Persis: ‘Ik vind Thierry een fascist.’

Joost, droog: ‘Fijn om dat meteen duidelijk te hebben.’

Persis: ‘Hij doet voortdurend uitspraken en zegt dan vervolgens heel luchtig dat hij het niet zo heeft bedoeld. Hij heeft de ironie, de esthetiek en de toon van Alt-right overgenomen. Zijn ironie vind ik nog het gevaarlijkst. Dat is een soort Trojaans paard.’

Hanna: ‘Die ironie heeft hij niet meer nodig, toch? Nu krijgt hij applaus zonder zich te verschuilen.’

Joost: ‘Weet je waarom we misschien heftiger op hem reageren dan op Wilders? Omdat hij ook boeken leest, van klassieke muziek houdt, naar de opera gaat, in boekhandels rondstruint. Op een bepaalde manier hoort hij bij ons milieu.’

Persis: ‘Ik denk niet dat Thierry aan de macht komt, daarvoor is hij te onbeduidend. Ik ben pessimistischer over hoe we het klimaatprobleem kunnen aanpakken.’

Is dat het grootste probleem van deze tijd?
Joost: ‘Dat is het alles overkoepelende probleem. Wie nu nog zijn stem laat bepalen door de hypotheekrenteaftrek staat aan de verkeerde kant van de geschiedenis. Maar ik ben wel oprecht optimistisch over onze generatie. Veel van de problemen van nu zijn eruit voortgekomen dat eerdere generaties nooit nadachten of stilstonden bij het klimaat, bij seksisme, racisme, hyper-kapitalisme. Deze generatie heeft een enorme bewustwording meegemaakt. De komende decennia gaat er heel veel veranderen en niet per se een kant op die heilloos is.’

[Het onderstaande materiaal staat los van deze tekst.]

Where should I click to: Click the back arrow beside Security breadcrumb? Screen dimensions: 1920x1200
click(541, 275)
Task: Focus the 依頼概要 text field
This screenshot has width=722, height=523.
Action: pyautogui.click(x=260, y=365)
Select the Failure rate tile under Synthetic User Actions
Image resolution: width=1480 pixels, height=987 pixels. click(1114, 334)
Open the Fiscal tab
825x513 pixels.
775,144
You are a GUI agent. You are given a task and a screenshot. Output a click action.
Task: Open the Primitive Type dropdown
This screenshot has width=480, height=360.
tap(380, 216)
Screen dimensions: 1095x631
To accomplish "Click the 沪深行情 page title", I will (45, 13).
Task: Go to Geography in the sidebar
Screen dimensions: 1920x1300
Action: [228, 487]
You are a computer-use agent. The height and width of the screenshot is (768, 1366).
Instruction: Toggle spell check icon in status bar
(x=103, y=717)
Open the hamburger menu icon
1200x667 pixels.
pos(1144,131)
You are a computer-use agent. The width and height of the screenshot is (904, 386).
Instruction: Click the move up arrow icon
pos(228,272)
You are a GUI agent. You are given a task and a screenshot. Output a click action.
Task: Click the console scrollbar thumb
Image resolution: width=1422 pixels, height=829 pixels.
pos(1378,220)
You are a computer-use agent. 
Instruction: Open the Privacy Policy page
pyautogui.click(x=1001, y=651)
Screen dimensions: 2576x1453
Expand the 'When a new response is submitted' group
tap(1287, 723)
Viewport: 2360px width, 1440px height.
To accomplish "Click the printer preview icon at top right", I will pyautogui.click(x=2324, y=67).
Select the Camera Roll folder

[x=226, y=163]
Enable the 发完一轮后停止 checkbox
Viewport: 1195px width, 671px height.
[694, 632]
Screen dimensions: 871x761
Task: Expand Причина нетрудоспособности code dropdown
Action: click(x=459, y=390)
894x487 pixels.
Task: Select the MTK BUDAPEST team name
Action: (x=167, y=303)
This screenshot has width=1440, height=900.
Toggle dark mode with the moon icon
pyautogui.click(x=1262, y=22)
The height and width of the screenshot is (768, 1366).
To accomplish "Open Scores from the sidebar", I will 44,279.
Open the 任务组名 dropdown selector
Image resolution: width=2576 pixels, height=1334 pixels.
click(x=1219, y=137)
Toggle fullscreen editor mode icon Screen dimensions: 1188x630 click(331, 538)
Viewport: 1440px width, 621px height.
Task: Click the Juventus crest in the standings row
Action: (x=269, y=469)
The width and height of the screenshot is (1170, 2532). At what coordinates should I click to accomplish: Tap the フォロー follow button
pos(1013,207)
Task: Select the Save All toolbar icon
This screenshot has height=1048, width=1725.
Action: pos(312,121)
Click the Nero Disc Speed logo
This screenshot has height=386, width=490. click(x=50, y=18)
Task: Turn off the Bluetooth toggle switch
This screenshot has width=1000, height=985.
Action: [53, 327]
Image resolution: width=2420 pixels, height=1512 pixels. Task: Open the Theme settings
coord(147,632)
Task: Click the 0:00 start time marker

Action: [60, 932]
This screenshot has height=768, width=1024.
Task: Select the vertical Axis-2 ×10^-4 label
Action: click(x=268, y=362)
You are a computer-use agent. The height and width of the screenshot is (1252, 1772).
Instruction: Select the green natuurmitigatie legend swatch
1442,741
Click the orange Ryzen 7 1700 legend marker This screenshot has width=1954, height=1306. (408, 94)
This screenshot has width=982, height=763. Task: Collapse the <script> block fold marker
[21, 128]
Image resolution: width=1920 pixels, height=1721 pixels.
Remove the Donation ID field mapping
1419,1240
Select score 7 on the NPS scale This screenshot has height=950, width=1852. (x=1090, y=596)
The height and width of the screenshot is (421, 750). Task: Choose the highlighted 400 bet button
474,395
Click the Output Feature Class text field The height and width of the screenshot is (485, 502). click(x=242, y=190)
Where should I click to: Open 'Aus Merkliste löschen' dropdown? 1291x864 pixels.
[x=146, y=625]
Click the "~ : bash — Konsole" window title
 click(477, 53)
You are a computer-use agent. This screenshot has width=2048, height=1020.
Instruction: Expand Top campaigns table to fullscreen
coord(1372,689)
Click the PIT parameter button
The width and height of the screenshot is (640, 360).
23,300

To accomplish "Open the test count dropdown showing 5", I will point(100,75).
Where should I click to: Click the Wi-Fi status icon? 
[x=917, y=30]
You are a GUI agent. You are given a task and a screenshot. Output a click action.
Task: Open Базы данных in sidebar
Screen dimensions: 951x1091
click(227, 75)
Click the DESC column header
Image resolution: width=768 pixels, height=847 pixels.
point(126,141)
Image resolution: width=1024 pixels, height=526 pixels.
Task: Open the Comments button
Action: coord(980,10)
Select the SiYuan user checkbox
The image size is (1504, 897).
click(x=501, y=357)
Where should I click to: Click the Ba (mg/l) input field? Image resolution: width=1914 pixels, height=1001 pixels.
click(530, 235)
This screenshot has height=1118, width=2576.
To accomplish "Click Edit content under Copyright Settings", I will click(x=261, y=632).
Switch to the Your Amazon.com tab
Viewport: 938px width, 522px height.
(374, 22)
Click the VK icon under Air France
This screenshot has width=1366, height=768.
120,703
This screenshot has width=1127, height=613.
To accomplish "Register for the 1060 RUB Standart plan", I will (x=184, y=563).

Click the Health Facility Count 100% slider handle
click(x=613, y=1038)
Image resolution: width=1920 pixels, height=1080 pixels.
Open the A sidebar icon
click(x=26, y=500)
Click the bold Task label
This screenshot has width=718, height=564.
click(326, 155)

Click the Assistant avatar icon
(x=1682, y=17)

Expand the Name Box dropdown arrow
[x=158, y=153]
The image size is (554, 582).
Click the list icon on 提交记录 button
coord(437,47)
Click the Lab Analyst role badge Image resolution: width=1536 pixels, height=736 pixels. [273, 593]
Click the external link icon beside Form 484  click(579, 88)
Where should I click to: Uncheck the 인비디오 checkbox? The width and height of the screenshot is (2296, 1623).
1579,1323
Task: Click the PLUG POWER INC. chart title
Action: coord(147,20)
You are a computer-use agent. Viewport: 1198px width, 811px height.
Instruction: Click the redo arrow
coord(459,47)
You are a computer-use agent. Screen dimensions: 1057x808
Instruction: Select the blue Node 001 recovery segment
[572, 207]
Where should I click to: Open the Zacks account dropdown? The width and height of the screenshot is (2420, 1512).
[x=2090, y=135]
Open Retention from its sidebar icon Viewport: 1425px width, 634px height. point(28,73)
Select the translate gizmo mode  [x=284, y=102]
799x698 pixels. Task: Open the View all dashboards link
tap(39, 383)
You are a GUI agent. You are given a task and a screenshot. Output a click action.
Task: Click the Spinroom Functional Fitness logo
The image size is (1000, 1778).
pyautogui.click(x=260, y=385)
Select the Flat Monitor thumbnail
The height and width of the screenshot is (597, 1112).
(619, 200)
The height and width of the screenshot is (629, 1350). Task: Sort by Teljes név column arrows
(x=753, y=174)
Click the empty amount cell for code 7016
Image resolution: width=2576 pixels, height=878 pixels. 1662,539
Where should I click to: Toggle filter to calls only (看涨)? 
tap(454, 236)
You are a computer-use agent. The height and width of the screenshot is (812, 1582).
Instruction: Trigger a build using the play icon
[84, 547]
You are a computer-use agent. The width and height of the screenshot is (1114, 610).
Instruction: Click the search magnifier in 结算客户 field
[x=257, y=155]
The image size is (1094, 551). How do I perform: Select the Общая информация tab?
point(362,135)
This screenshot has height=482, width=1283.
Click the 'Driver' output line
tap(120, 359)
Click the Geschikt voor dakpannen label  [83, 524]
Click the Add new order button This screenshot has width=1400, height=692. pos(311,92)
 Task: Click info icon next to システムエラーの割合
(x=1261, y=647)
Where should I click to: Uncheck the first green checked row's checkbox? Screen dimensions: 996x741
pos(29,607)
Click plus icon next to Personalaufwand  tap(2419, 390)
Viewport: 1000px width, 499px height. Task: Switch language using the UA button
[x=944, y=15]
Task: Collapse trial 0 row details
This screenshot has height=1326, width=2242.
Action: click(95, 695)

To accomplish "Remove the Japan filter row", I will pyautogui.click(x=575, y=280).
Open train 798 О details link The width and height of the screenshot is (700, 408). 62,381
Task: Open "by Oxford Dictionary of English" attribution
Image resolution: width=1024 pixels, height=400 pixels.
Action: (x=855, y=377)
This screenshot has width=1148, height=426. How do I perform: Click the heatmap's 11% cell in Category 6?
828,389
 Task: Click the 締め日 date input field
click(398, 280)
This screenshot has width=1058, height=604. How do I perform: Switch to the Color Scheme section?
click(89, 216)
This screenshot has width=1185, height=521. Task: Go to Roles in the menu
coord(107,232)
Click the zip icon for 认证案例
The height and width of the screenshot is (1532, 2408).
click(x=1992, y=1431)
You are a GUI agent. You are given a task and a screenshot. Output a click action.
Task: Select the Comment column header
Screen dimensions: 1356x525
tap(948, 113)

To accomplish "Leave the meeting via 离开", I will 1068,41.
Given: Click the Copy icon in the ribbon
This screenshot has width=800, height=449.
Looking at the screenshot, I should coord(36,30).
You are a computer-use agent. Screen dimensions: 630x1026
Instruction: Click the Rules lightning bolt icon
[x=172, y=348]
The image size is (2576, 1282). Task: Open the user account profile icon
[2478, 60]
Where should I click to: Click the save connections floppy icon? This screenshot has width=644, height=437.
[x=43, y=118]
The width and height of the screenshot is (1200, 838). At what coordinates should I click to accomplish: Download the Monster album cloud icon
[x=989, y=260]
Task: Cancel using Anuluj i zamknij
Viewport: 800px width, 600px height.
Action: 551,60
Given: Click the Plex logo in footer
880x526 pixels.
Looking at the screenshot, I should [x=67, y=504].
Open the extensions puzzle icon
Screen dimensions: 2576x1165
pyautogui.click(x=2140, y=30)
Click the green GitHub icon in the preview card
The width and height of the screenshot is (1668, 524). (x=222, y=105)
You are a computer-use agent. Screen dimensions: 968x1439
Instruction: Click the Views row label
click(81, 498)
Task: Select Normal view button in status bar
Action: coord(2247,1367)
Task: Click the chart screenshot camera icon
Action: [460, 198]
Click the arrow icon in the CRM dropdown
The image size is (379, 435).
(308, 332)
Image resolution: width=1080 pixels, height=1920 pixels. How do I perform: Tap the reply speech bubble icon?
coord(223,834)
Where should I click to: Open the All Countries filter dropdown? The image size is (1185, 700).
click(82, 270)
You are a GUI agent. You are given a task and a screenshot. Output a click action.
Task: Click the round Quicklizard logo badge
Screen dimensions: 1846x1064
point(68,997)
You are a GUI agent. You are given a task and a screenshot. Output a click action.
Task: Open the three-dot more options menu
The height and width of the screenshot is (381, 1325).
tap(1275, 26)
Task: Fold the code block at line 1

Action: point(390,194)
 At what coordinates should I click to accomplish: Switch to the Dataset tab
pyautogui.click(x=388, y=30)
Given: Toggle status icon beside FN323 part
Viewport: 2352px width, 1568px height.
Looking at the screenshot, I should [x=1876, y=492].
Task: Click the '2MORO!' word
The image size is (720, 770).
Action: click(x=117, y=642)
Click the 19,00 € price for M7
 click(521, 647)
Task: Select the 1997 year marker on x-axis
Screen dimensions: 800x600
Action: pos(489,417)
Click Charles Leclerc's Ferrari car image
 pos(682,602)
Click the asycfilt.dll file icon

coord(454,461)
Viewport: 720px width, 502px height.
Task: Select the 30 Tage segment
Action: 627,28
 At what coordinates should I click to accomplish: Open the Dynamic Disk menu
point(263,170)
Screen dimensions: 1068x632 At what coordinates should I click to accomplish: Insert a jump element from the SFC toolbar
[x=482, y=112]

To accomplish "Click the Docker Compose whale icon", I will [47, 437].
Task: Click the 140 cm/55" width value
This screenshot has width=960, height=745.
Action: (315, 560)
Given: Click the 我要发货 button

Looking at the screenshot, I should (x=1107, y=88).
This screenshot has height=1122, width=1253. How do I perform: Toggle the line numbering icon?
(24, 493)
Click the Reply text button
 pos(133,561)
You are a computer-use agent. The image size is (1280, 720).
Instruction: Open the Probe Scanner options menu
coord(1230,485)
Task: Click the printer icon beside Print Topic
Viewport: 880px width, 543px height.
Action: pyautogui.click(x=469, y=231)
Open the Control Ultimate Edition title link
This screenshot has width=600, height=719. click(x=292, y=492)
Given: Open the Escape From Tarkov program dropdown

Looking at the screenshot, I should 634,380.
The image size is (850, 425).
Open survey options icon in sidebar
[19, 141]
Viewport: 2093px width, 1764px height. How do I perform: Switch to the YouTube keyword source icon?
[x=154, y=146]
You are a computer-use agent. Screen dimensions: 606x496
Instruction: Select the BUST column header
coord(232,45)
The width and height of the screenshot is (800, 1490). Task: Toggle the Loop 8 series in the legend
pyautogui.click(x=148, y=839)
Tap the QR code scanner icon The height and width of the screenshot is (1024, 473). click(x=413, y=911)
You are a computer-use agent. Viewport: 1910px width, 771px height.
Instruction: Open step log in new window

Waar sta je over tien jaar?
Persis: ‘Ik zal er niet rijker op zijn geworden. Ik schrijf geen bestsellers en bij de Volkskrant gaat mijn inkomen er alleen maar op achteruit. Misschien heb ik over tien jaar een sociale huurwoning in Amsterdam – als die er dan nog zijn. Het enige waar ik echt op hoop, is het basisinkomen.’

Dus je hoopt dat je over tien jaar in een sociale huurwoning zit met een basisinkomen?
Persis: ‘Ja. En dat ik af en toe bij Olivier ben, in Parijs of Berlijn. En dat ik alleen nog maar romans schrijf, geen recensies meer.’

Hanna: ‘Ik hoop dat ik over tien jaar nog steeds van mijn boeken kan leven, dat mijn gezondheid er niet op achteruitgaat en dat ik in mijn huis kan blijven wonen. Ik hoef niet vooruit, maar ik wil niet achteruit.’

Joost: ‘Ik vind het echt iets voor mezelf om heel veel moeite te doen om hoofdredacteur van De Groene te worden – en dat het blad vervolgens in mijn handen totáál in elkaar stort. Misschien heb ik ook een kind, een hond, een Volvo, mooiere pakken, betere schoenen, grotere wallen onder mijn ogen, een paar vierkante meters extra. Misschien dat ik dan mijn oude huis aan Persis kan verhuren?’